Consigna: Presenta como lista JSON de cadenas el tramo que va desde la fila que contiene "How do I perform: Show" hasta la que contiene "coord(274,1344)", ambas incluidas. Pon una cadena por fila y omite las filas vacías.

.....

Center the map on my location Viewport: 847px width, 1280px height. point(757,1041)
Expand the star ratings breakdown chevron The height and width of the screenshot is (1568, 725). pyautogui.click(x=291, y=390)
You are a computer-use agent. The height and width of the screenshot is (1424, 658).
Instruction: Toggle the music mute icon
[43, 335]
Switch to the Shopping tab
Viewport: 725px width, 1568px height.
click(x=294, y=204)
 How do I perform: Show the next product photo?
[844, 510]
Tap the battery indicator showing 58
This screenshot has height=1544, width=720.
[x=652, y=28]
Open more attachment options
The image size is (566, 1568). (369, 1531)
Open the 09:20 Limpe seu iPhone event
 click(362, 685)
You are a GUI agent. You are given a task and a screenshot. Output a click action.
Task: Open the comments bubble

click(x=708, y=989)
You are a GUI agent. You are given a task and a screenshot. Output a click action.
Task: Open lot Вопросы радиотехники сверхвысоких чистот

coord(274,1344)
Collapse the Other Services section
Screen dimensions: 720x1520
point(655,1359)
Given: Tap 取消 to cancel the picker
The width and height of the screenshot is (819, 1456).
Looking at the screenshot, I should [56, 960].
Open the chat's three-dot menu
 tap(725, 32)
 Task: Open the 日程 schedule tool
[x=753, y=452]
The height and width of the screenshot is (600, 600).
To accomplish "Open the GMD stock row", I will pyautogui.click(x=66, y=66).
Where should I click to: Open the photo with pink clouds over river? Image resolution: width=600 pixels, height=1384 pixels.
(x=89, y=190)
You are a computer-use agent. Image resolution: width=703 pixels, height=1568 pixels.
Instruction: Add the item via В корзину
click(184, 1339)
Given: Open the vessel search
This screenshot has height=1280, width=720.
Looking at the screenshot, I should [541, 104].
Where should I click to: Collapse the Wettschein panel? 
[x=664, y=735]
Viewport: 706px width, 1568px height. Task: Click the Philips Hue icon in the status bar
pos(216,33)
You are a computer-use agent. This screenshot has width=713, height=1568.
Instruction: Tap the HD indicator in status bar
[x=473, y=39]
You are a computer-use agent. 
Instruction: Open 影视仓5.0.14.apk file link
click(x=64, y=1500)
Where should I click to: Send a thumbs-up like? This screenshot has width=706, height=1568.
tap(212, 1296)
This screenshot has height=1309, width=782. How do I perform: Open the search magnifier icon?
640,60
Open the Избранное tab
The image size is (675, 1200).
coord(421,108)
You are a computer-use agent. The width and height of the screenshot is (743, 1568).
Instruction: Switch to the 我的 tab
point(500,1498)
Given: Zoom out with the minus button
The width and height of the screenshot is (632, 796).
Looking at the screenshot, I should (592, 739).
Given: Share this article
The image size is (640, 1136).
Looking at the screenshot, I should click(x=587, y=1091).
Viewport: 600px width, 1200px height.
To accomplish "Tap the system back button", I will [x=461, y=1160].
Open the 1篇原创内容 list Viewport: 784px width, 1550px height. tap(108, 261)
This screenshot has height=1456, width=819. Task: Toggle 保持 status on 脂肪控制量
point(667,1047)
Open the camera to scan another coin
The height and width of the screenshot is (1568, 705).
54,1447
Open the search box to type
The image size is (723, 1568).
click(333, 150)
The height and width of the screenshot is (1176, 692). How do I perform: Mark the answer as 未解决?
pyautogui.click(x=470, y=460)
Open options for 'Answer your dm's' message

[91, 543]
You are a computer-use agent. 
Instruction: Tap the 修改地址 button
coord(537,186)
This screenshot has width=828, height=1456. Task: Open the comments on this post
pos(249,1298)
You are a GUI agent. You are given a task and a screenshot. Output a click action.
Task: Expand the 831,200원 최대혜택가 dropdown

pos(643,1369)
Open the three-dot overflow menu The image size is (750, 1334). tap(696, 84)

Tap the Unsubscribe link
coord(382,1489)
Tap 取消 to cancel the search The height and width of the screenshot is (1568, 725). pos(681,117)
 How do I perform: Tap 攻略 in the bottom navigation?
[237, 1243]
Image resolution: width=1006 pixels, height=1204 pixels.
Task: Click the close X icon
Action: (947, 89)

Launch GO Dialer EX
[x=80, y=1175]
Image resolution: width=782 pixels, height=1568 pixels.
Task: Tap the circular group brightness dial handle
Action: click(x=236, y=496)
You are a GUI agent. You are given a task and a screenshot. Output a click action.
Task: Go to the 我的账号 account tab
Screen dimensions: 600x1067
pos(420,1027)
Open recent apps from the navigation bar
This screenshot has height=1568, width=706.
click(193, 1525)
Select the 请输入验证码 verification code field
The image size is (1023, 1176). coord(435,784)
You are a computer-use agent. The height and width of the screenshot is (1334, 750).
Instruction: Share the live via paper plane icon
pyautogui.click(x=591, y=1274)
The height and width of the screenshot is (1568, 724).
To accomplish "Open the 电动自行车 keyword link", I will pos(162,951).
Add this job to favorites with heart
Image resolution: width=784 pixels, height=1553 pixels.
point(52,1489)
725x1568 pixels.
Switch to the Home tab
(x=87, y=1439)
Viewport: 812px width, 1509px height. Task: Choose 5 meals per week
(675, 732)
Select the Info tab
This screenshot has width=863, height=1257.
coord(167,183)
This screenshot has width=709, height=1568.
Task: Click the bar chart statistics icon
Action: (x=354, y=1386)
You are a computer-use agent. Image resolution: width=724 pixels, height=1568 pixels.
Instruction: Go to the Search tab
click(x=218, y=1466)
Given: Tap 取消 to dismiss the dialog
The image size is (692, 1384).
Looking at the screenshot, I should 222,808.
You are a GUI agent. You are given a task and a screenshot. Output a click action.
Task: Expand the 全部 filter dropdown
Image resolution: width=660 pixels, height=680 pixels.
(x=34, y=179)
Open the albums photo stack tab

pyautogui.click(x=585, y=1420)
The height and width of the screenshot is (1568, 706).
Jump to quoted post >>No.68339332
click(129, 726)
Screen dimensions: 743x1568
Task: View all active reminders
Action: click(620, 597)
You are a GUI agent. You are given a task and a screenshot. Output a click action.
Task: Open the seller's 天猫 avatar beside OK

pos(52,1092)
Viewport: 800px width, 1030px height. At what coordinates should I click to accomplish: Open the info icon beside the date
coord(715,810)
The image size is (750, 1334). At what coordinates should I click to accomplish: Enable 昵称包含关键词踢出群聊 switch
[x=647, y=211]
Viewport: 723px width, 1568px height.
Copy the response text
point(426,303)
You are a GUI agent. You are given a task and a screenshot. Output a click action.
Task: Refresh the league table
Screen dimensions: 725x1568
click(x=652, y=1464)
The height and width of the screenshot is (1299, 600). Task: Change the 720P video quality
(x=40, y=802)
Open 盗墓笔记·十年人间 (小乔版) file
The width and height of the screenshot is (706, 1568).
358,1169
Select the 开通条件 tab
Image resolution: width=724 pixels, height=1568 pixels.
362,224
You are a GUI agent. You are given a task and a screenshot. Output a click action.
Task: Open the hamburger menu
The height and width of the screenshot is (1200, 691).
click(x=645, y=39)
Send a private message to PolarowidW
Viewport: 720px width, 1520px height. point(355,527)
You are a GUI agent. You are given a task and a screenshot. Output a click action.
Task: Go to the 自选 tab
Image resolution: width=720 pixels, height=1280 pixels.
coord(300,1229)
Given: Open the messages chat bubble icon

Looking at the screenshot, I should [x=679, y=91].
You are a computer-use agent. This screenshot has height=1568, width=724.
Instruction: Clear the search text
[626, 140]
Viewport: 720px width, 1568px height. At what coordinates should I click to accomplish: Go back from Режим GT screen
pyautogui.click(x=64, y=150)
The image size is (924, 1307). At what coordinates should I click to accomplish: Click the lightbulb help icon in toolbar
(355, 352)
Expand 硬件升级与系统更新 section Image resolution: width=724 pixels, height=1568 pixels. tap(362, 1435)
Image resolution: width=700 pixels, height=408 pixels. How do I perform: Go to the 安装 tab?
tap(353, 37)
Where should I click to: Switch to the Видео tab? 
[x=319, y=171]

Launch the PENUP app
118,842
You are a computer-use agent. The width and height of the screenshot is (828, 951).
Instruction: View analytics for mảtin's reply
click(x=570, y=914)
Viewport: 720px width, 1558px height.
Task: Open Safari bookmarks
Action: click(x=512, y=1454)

.....

Resultado esperado:
[
  " How do I perform: Show the next product photo?",
  "[844, 510]",
  "Tap the battery indicator showing 58",
  "This screenshot has height=1544, width=720.",
  "[x=652, y=28]",
  "Open more attachment options",
  "The image size is (566, 1568). (369, 1531)",
  "Open the 09:20 Limpe seu iPhone event",
  " click(362, 685)",
  "You are a GUI agent. You are given a task and a screenshot. Output a click action.",
  "Task: Open the comments bubble",
  "click(x=708, y=989)",
  "You are a GUI agent. You are given a task and a screenshot. Output a click action.",
  "Task: Open lot Вопросы радиотехники сверхвысоких чистот",
  "coord(274,1344)"
]